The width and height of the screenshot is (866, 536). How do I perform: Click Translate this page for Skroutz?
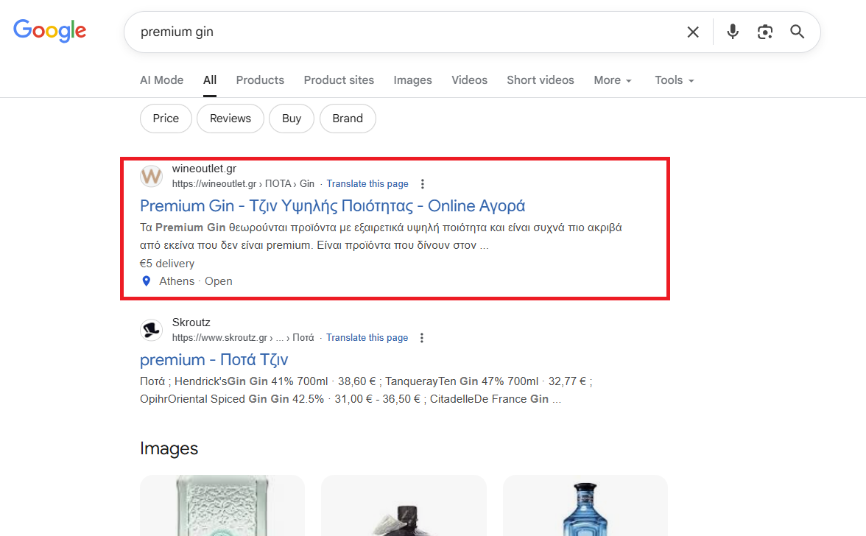[x=367, y=338]
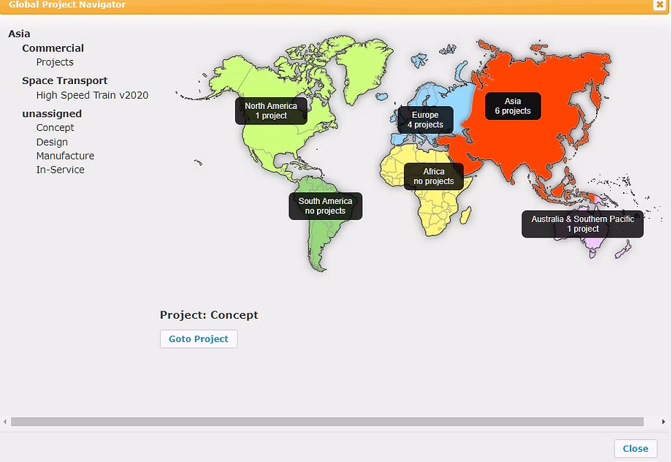The height and width of the screenshot is (462, 672).
Task: Select the In-Service project item
Action: [x=60, y=170]
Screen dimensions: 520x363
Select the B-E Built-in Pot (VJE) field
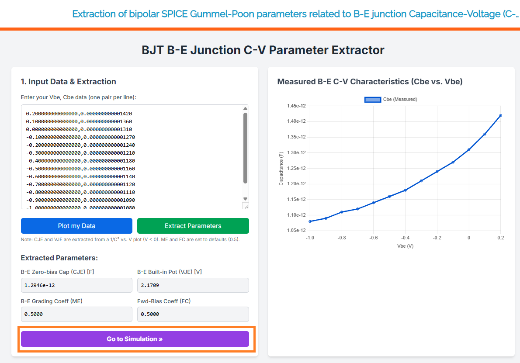point(193,285)
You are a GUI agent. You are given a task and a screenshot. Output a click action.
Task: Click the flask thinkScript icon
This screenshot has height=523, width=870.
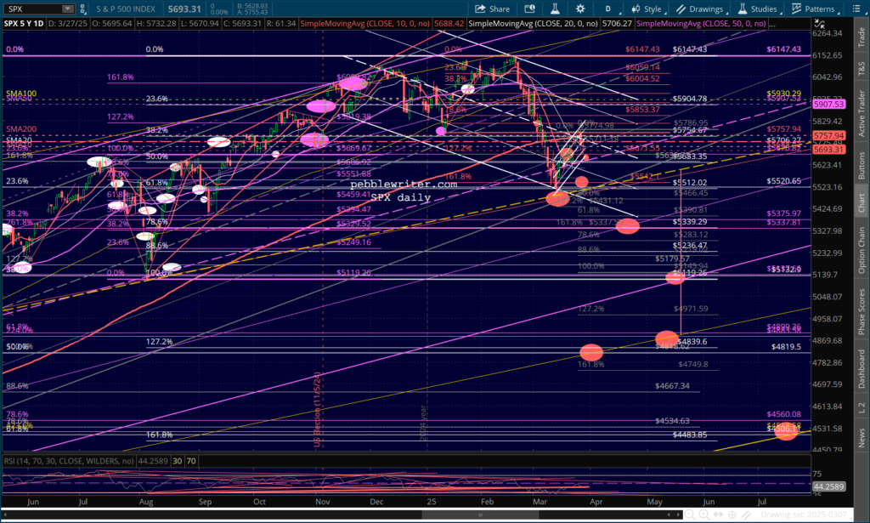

**Aim of the task:**
Extract precisely the lines beginning at the line containing "Select the B-E Built-in Pot (VJE) field" and ending at the last line of the entries above, exactly as written and with no pictures.

**Answer space:**
Select the B-E Built-in Pot (VJE) field
point(193,285)
You are a GUI agent. You are given a task and a screenshot. Output a click action.
Task: Click the flask thinkScript icon
This screenshot has height=523, width=870.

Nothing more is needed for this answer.